Efficient simultaneous biosorption of Pb(II), Cu(II), Cd(II), and oily solutions onto chitosan-coated rubber seed shell activated carbon: Optimization, isotherm, kinetic, and thermodynamic studies

This study assessed the efficacy of chitosan-coated rubber seed shell activated carbon (RSSAC) for the simultaneous removal of Pb(II), Cu(II), Cd(II) ions, and oily solutions from water using Central Composite Design (CCD) under Response Surface Methodology (RSM).
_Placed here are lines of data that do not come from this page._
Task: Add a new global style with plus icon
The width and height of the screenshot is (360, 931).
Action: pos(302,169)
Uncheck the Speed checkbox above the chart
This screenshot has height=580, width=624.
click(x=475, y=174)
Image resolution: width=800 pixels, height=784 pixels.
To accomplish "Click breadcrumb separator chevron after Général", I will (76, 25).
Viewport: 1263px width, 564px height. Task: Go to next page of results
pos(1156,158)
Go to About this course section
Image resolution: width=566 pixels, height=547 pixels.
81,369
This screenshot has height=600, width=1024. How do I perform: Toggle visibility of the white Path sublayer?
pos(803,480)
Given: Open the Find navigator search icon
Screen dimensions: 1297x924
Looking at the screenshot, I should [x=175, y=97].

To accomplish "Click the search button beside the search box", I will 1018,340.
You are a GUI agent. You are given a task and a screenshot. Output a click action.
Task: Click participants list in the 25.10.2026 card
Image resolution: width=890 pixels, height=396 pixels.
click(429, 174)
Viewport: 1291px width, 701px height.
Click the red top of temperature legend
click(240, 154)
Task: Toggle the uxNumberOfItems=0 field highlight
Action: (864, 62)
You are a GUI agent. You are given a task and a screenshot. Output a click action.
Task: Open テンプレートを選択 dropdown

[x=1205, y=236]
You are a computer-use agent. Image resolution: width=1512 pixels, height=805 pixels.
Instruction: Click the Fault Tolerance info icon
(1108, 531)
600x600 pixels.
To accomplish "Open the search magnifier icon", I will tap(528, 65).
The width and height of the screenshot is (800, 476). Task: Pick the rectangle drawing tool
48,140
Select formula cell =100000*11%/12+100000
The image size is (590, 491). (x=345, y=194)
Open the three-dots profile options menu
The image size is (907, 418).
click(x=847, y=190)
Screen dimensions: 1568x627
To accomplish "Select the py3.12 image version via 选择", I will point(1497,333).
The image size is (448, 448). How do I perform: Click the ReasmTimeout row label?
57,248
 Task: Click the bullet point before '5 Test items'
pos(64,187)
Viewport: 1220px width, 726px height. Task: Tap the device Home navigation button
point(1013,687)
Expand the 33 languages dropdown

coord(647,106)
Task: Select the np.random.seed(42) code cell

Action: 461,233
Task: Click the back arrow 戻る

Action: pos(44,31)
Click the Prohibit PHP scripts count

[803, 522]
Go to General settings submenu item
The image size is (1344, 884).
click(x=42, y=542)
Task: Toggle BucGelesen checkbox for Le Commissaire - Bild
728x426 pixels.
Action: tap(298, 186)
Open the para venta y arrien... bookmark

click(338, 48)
Optimal conditions were determined at an initial total adsorbate concentration of 400 ppm, with an adsorbent dosage of 0.06 g, a temperature of 35 degrees C, and an original pH of around 4.5. Under these conditions, simultaneous adsorption resulted in high removal efficiencies of approximately 90 % for oil (360 ppm), 82 % for Pb(II) (328 ppm), 55 % for Cu(II) (220 ppm), and 18 % for Cd(II) (72 ppm). The chitosan-coated RSSAC exhibited maximum adsorption capacities of 610.67 mg/g for Pb(II), 414 mg/ g for Cu(II), 126.67 mg/g for Cd(II), and 622.87 mg/g for oil, showing selectivity in the order of oil > Pb(II) > Cu (II) > Cd(II). Kinetic studies favoured the Pseudo-second-order model (R-2> 0.99), with good fits for oil and Cd (II) using Freundlich and Halsey models (R-2 > 0.997), and Cu(II) and Pb(II) using Freundlich and Temkin models, respectively. Thermodynamic analysis indicated an exothermic nature with decreased efficiency at higher temperatures. Regeneration tests confirmed high reusability over three cycles, particularly for oil, Cu(II), and Cd(II), without significant loss in adsorption efficiency. In conclusion, chitosan-coated RSSAC demonstrates effective selectivity and efficiency for environmental remediation, offering a sustainable and economical solution for the removal of mixed metal ions and oil from contaminated water.